→ **Written exercise**: Reproduce the items verbatim, from the first line up to and including the line that contains "Action: click(191, 1165)".

----

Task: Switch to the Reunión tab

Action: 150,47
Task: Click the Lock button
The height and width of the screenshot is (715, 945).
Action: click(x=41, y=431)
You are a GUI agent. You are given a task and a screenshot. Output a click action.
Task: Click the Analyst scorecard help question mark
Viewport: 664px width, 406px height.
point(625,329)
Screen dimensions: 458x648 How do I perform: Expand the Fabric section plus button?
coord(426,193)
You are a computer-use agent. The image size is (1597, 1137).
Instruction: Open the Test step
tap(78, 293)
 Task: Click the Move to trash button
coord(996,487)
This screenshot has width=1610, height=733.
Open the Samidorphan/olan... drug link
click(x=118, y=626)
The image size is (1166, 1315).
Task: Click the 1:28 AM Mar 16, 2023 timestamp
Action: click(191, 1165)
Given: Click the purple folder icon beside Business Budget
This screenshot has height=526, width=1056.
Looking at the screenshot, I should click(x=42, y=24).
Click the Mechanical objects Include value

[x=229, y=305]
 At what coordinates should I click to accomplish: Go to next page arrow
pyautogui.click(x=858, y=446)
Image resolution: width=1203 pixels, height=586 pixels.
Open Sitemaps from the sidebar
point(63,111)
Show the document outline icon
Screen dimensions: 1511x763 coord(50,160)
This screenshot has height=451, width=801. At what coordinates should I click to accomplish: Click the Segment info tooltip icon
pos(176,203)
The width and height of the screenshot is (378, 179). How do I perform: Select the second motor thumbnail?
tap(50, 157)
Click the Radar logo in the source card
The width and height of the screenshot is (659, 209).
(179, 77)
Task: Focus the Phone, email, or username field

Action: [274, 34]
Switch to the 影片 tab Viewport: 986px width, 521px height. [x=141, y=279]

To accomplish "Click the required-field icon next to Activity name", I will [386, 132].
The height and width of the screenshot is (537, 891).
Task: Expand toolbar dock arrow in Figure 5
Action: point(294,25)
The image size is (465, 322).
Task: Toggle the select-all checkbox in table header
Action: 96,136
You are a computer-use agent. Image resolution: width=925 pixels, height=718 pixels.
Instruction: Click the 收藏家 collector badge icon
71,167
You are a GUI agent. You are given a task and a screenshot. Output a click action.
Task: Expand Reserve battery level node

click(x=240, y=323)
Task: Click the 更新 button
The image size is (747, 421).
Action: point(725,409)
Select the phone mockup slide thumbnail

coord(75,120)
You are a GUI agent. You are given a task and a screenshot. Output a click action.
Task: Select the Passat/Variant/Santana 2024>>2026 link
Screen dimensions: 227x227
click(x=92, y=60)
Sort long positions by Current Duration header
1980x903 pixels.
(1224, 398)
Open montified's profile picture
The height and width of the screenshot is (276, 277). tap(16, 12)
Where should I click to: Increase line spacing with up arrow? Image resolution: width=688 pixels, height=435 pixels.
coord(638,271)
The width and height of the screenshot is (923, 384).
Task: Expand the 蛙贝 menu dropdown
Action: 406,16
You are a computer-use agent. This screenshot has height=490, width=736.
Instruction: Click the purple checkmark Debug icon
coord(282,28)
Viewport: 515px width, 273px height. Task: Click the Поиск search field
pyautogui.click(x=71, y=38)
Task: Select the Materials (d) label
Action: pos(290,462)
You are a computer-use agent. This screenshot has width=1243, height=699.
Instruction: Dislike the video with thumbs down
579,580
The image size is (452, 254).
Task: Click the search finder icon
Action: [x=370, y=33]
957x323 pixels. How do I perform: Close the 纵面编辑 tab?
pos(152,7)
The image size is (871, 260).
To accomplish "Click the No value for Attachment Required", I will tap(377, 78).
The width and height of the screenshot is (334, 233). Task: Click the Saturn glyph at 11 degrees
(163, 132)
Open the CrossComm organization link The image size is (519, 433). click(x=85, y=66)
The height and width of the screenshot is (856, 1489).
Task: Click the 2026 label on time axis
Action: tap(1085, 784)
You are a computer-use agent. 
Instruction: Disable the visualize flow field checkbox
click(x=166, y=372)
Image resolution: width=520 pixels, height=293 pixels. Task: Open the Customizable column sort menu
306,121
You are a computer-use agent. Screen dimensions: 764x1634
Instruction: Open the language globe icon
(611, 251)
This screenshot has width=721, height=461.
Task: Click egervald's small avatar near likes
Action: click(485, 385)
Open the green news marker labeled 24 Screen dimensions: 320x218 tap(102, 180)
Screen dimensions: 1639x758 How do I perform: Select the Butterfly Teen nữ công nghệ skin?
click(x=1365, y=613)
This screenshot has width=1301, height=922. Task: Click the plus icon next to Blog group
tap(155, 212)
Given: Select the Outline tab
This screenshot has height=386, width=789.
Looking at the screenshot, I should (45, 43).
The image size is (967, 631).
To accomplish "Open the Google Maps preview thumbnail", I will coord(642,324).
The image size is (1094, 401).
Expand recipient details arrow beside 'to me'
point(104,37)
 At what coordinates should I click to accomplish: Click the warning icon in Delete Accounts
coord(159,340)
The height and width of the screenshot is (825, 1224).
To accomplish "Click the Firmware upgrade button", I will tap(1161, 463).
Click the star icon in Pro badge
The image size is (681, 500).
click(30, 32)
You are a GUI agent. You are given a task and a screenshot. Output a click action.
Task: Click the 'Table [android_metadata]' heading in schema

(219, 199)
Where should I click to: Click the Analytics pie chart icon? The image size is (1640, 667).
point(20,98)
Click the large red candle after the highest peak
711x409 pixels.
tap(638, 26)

----

→ **Reply to the task**:
Task: Switch to the Reunión tab

Action: 150,47
Task: Click the Lock button
The height and width of the screenshot is (715, 945).
Action: click(x=41, y=431)
You are a GUI agent. You are given a task and a screenshot. Output a click action.
Task: Click the Analyst scorecard help question mark
Viewport: 664px width, 406px height.
point(625,329)
Screen dimensions: 458x648 How do I perform: Expand the Fabric section plus button?
coord(426,193)
You are a computer-use agent. The image size is (1597, 1137).
Instruction: Open the Test step
tap(78, 293)
 Task: Click the Move to trash button
coord(996,487)
This screenshot has width=1610, height=733.
Open the Samidorphan/olan... drug link
click(x=118, y=626)
The image size is (1166, 1315).
Task: Click the 1:28 AM Mar 16, 2023 timestamp
Action: click(191, 1165)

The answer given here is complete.